L'iniziativa, presentata dalla prorettrice vicaria, Antonella Sciarrone Alibrandi, dal direttore della Fondazione Matera-Basilicata 2019, Paolo Verri, e dallo stesso scultore, si articolerà in diversi momenti sia a Milano sia a Matera, in un «ideale ponte tra le due città, con l’obiettivo di sostenere la capitale europea della Cultura attraverso progetti destinati a durare», ha detto Sciarrone Alibrandi, sottolineando la dimensione “corale” dell'impegno dell’Università: sono tanti i docenti, di diverse discipline, attivi in questa unione lombardo-lucana. Che ha peraltro già avviato “Lucania FutureLab”, con 220 alunni delle scuole superiori lucane coinvolti in un percorso di alternanza scuola-lavoro in collaborazione con Confindustria Basilicata: il tema è la costruzione della città ideale del futuro, e il miglior progetto messo a punto dai ragazzi sarà premiato a giugno.
Intanto l'11 maggio a Matera si terrà la reunion dell’associazione Alumni-Università Cattolica e sarà presentato il Rapporto Giovani 2019; nel corso di Photo Week, in programma dal 3 al 9 giugno a Milano, sarà presentato il volume Treccani dedicato a Matera, con le fotografie di Aurelio Amendola e un testo di Giuseppe Lupo.

Si susseguiranno molti altri incontri e appuntamenti – come quello al Salone del Libro di Torino, il 10 maggio, dove sarà protagonista il testo “Libri tra i Sassi” a cura di Roberto Cicala - all'interno di un programma che si può seguire sul sito dedicato www.unicatt.it/unicattconmatera.
Soddisfatto Paolo Verri, che ha ribadito come il punto in cui siamo oggi, «per Matera 2019, non è la fine ma l’inizio» di una grande apertura propiziata anche da un bilancio in ordine, che permette di guardare al successivo triennio con lo stesso entusiasmo.
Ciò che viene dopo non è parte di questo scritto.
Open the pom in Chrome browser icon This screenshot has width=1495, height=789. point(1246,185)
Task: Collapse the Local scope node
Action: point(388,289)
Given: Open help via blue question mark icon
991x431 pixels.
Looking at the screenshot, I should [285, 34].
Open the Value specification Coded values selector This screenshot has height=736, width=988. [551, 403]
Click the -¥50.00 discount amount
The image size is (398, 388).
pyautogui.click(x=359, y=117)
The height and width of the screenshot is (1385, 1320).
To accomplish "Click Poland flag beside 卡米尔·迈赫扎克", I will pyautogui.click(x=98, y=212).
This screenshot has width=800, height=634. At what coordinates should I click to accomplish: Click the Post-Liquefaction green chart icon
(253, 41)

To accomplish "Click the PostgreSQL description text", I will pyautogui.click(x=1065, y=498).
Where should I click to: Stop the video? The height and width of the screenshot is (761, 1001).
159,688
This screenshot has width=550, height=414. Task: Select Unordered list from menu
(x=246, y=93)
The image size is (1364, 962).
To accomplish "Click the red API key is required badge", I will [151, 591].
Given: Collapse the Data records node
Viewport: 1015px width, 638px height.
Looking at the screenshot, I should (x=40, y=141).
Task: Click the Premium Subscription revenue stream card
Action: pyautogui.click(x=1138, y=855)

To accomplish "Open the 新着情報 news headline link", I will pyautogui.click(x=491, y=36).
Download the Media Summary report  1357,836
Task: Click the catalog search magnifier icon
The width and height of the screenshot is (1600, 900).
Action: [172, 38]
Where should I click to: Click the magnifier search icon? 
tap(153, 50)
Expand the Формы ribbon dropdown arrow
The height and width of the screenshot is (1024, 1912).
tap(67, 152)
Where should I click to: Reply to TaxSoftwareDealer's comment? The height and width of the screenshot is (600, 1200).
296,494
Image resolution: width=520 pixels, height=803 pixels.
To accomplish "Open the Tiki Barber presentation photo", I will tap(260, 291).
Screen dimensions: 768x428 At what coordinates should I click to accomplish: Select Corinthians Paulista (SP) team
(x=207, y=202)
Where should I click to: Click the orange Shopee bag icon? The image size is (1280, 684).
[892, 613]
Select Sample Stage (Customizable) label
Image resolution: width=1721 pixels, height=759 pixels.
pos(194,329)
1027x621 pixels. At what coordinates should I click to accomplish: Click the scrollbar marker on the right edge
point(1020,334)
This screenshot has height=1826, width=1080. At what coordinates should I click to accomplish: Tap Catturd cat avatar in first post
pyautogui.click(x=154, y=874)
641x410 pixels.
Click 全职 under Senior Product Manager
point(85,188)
Ha ricordato il successo di Humana Vergogna, lo spettacolo teatrale appena andato in scena nel carcere di Matera (tra i 27 progetti originali promossi dalla Fondazione) e già comprato da tre future capitali europee della Cultura. In questo spirito di apertura e condivisione oltre i confini materani si colloca il progetto con la Cattolica, «per creare reti lunghe e stabili» e far sì che gli studenti un domani «possano tornare nel proprio territorio».
Un commosso Antonio Paradiso (classe 1936) ha infine offerto la sua testimonianza su Matera, «una città di un milione di anni» a lungo incompresa, dalla cultura povera, umile, essenziale. Essenziale come l’acciaio o la pietra di cui sono fatte le sei opere esposte nel chiostro, che fanno parte del ciclo Volo: un richiamo al senso e bisogno di libertà.